- Job:
Copy out every line of the entries below word for word, omitting the pictures.

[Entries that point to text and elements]
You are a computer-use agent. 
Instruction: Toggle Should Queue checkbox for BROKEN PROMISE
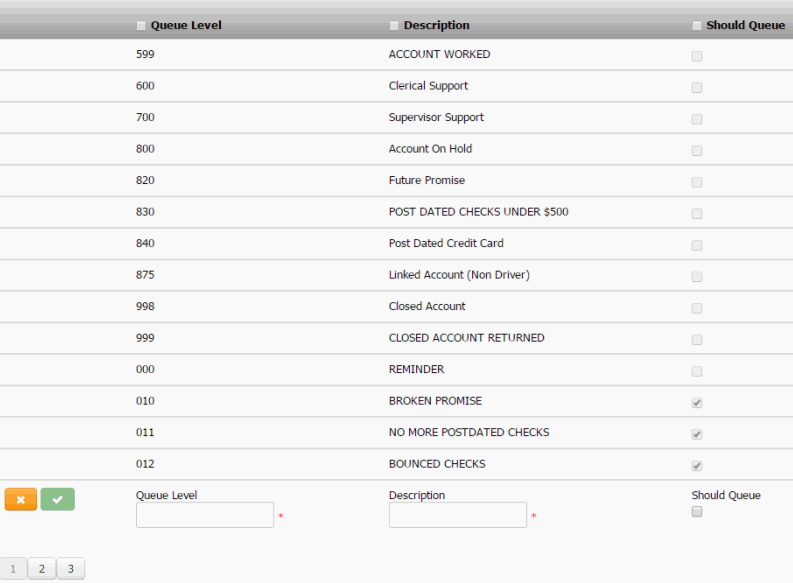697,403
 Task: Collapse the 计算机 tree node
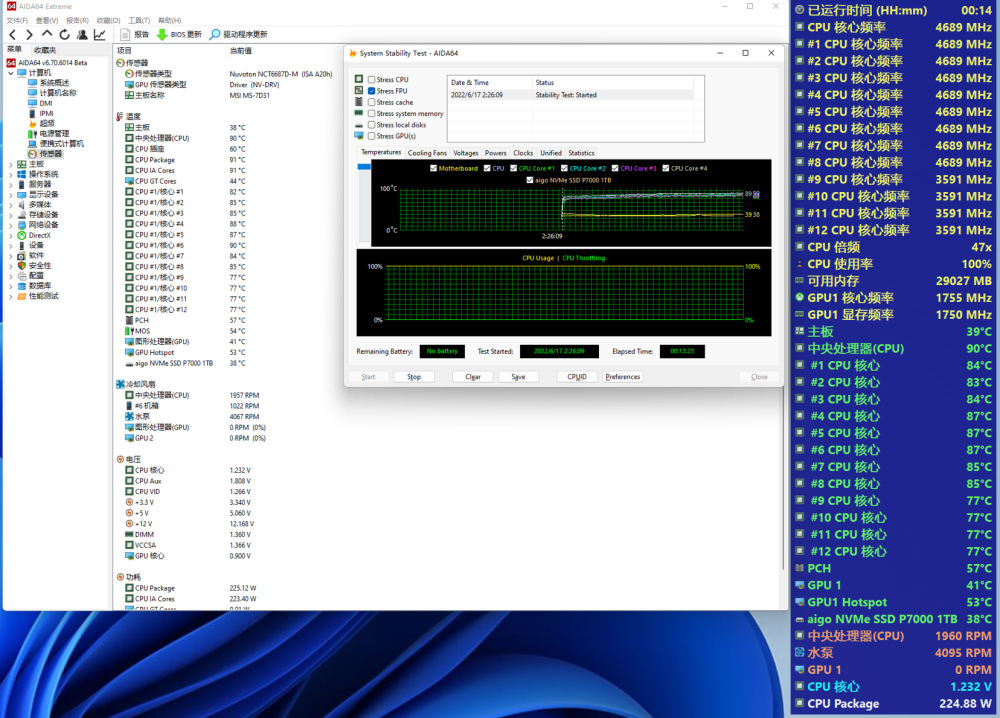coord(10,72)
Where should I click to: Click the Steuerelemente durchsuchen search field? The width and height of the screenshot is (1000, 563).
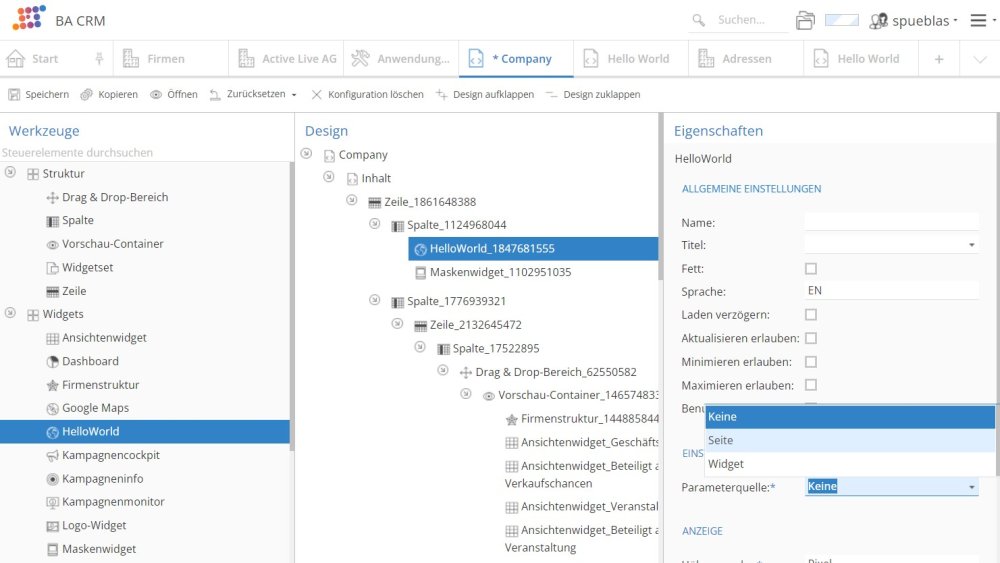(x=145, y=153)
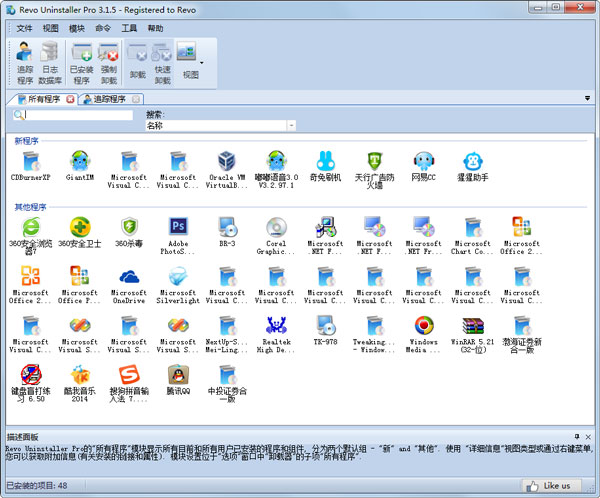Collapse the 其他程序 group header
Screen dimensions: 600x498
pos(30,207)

- Solution:
You are a computer-use agent. 
Instruction: Toggle Should Queue checkbox for BROKEN PROMISE
697,403
 Task: Collapse the 计算机 tree node
coord(10,72)
Where should I click to: Click the Steuerelemente durchsuchen search field? The width and height of the screenshot is (1000, 563).
(x=145, y=153)
Collapse the 其他程序 group header
Screen dimensions: 600x498
pos(30,207)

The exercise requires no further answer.